10 Community Comments, Facebook Comments

  1. JohnInDenver says:

    Well, the special elections may get a jump start from the two indicted members of Congress (Collins & Hunter).  Then there is a North Carolina district where the Board of Elections has thus far refused to certify the results.  Add in the near certain demographic reality of a member of Congress dying while in office (6 since 2010, 15 between 2000 and 2010).
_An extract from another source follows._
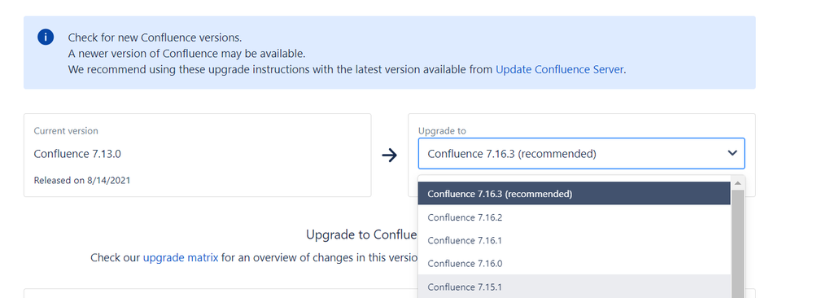Viewport: 813px width, 298px height.
Task: Open the Upgrade to version select box
Action: coord(581,153)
    Those three reasons would get us close to the yearly average — and that is a whole month before the new Session begins and various Republican members begin to experience the delights of being in the minority.

    • DENependent says:

      There could be a surge of resignations as the reality of being in the minority sets in and people decide to launch their golden balloons. Parashute does not seem like the right metaphore since Congress is not going anywhere and the reality is that most Republicans and Democrats face little in the way of real opposition. Lamborn can keep doing whatever it is that Lamborn fills his days with.
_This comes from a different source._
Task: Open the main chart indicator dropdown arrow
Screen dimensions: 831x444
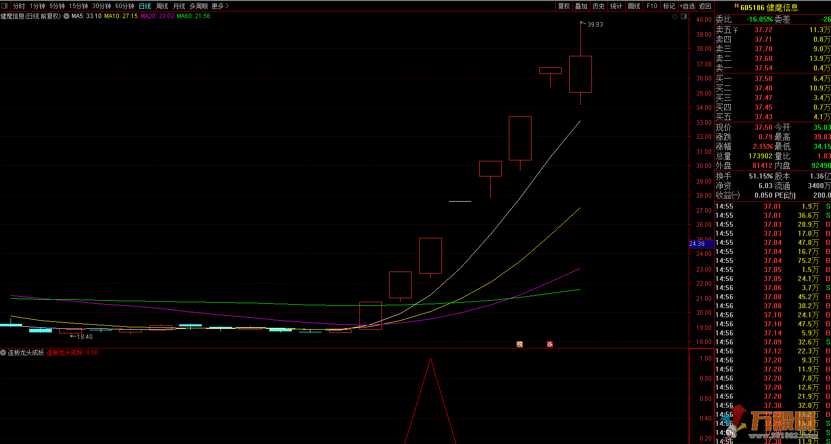Action: (66, 16)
      If there is a surge in resignations I would expect there to be fewer the year after.

      It will be interesting to see if the Democrats can keep sniping districts now that they are in power in the House. I suspect that without Duncan Hunter that district will stay red.

      • JohnInDenver says:

        Lots of other SoCal districts were expected to stay Red … until they didn't in this election. Republicans are down to something like 7 of 53 Representatives, allowing the Democratic Party of California to focus resources on a very, very few districts.
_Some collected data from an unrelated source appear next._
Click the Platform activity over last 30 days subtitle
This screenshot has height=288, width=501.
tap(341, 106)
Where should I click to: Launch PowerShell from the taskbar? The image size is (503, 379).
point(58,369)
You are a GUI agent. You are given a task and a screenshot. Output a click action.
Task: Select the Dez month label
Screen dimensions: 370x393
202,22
        • RepealAndReplace says:

          Ronald and Nancy Reagan, John Wayne and Charlton Heston are probably spinning in their graves.

        • DENependent says:

          S. California was expected to stay red by who and when?

          I recall FiveThirtyEight predicting quite early this cycle that Democrats would win the CA-48, CA-45, and CA-49. As in from the very first day they gave the house forecast to the very end. They also correctly called that Duncan Hunter would win both in the house forecast for CA-50 and in an article on partisanship and scandals.

          CA-50 is only slightly less Republican than CO-5 and they are similar districts demographically as well if you look at the CANTOR score down the page. If Lamborn was caught in a scandal who do you think would win a special election to replace him? A wooden plank with an R label or the most perfect Democratic candidate ever?

          • RepealAndReplace says:

            Oh the wooden plank, for sure. But you know the Republicans in CD 5 would never settle for something so bland. Chaps will be the next US Rep from that district.

          • JohnInDenver says:

            Well, a bit of searching and I found Cook Political Report from 6 months before the election … https://www.cookpolitical.com/ratings/house-race-ratings/183927

            3 Republican Toss-up, 2 Lean Republican, 2 Likely Republican, 5 Solid Republican. Only 2 of the CA Republican districts were considered Lean Democratic.

            • DENependent says:

              That does not seem like anyone at Cook was saying "Oh the Democrats have no chance in California." Lean Republican (or Democratic) is not exactly like saying, "Oh yeah CA-45 is a lock for the incumbent."

              Of the districts Cook rated "Likely Republican" only one turned over. SC-1, an open seat after the primary. Looks like 538 got that one wrong too. When I searched for news on it it was called a "stunning upset" in headlines.

              Democrats won 6 seats in California. They got the 2 lean Dem, the 3 Republican Toss-up, and 1 of the lean R seats. They won NONE of the Likely Republican Seats in California. Hunter is in a Likely Republican district. The Rs will get it back when/if Hunter is expelled from the House.

  2. davebarnes says:

    thanks for posting this

    We are about to see some very expensive by-elections in the next 18 months.